__Selected passage__.
----------------
New lab photos dropped!!
New lab photos dropped!!

This semester has felt like one long inhale.


At the start of the Fall, I knew I was entering a transition year, but I do not think I fully appreciated just how many “firsts,” “lasts,” and quiet milestones it would hold. As the semester comes to a close, I find myself grateful for the pace I was forced to keep, the people I connected with, and the clarity that has started to emerge as I move into the final stretch of my PhD.


One of the most affirming moments of the semester was being recognized as a Distinguished Early Career Professional by ASHA. This semester also marked an important shift in my professional identity as I began mentoring my first clinical fellow through her CFY in the schools. Supporting someone through their transition from graduate student to practicing clinician has been both grounding and motivating. It has reminded me why strong mentorship matters, particularly in school-based settings where clinicians are asked to do so much with so little. This role has pushed me to think more intentionally about how research, advocacy, and clinical practice intersect in meaningful ways.
----------------
__Entries shown__.

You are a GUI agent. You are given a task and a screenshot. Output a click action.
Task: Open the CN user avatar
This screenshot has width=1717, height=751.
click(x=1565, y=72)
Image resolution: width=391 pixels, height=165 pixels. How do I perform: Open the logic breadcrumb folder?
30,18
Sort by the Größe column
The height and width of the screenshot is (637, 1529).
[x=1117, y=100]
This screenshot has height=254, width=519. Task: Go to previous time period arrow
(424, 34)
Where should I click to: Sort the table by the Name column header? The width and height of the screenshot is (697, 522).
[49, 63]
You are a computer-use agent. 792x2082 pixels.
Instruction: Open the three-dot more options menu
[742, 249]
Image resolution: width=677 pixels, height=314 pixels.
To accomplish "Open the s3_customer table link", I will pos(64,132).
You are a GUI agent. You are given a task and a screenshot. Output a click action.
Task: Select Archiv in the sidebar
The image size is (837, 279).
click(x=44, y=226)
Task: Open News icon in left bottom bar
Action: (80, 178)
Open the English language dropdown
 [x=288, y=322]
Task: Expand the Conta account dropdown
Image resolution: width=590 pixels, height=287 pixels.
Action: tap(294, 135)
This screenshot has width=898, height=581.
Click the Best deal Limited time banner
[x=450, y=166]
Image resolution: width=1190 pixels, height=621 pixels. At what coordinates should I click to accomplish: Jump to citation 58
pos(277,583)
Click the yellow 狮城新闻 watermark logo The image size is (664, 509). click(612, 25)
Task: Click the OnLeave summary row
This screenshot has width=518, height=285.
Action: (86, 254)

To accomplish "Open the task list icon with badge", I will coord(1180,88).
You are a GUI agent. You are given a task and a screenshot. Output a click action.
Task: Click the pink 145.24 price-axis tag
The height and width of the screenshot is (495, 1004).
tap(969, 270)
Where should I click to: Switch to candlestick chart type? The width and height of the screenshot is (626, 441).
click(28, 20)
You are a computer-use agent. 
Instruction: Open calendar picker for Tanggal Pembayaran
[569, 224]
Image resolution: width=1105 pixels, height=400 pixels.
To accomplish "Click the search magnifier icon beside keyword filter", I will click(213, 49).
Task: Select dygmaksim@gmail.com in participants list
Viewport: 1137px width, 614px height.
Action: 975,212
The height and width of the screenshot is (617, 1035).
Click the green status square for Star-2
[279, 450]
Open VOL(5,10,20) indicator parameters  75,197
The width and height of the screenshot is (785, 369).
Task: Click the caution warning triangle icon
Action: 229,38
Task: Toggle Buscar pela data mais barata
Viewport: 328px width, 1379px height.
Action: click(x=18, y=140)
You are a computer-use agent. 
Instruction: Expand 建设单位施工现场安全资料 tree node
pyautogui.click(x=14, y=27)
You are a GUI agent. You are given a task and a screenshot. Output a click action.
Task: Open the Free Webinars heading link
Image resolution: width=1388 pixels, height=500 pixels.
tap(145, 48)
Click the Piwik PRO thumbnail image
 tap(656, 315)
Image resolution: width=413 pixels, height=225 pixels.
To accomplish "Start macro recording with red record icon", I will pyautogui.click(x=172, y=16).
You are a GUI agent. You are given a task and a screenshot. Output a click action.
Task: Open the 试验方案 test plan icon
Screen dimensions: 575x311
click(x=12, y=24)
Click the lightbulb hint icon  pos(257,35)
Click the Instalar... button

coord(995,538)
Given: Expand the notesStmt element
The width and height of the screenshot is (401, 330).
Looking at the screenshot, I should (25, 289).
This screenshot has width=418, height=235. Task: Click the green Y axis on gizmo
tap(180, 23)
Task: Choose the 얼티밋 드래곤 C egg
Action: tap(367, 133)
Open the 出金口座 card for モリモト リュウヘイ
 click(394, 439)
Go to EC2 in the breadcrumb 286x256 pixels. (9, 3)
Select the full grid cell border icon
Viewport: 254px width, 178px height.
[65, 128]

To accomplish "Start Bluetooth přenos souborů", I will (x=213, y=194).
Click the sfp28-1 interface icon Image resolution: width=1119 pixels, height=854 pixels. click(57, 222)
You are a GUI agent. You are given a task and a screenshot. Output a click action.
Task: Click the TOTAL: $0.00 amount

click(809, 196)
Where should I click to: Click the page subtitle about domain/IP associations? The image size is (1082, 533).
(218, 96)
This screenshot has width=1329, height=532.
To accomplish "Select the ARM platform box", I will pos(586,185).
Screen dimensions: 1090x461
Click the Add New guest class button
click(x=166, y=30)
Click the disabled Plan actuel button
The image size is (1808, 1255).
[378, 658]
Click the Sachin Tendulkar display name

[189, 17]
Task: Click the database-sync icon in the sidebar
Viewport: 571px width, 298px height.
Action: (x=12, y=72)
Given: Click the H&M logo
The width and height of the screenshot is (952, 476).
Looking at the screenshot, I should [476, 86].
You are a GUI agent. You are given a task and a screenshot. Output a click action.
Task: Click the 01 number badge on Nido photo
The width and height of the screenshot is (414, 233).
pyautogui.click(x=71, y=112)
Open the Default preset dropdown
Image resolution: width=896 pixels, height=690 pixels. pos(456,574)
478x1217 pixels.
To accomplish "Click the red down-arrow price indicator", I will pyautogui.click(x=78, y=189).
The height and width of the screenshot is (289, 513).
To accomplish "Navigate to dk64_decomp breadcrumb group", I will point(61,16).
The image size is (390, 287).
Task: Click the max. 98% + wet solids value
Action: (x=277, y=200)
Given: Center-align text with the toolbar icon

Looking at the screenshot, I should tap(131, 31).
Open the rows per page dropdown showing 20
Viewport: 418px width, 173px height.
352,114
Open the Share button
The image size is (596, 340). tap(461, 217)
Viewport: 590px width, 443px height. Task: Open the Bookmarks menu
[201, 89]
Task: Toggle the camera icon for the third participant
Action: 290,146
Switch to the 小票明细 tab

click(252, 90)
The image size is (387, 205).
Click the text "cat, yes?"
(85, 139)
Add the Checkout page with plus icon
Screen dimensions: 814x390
----------------
__Set of tasks__.
1. Repeat the part of the semester reflection that starts at "One of the most" and ends at "in meaningful ways.".
2. Go on with the semester reflection from its final sentence.
The lines are separate material and have no connection to the semester reflection.

__Responses per task__.
1.
One of the most affirming moments of the semester was being recognized as a Distinguished Early Career Professional by ASHA. This semester also marked an important shift in my professional identity as I began mentoring my first clinical fellow through her CFY in the schools. Supporting someone through their transition from graduate student to practicing clinician has been both grounding and motivating. It has reminded me why strong mentorship matters, particularly in school-based settings where clinicians are asked to do so much with so little. This role has pushed me to think more intentionally about how research, advocacy, and clinical practice intersect in meaningful ways.

2.
On the research front, dissertation writing started slowly for me and I felt lost at times. There is something uniquely daunting about turning a few ideas into a coherent document that represents a connected body of work. Over the course of the semester, however, my momentum has built. I have collected the perceptual data for my dissertation and am now actively working through the analyses for that chapter after forcing myself to get through 2 chapters with purely production data. Watching the data take shape has been energizing and has helped sharpen the larger story I want the dissertation to tell about the acoustics and perception of SSD. Beyond the dissertation, this semester included two technical session talks at ASHA, where I stayed busy presenting work, meeting new people, and catching up with old friends.


I also had the opportunity to teach consonant acoustics for the first time through guest lectures in Tessa’s S111 phonetics course. Teaching difficult material like this, especially for the first time, forced me to slow down, clarify my own understanding, and think carefully about how complex concepts can be digested by students.


As fulfilling as this semester has been, the Spring brings a new set of challenges and transitions.


On a personal level, my wife and I are preparing to welcome a baby in March. This is, without question, the most meaningful and life-altering project on the horizon. At the same time, March is also the target for finishing the dissertation, which has been my academic “baby” for the past year.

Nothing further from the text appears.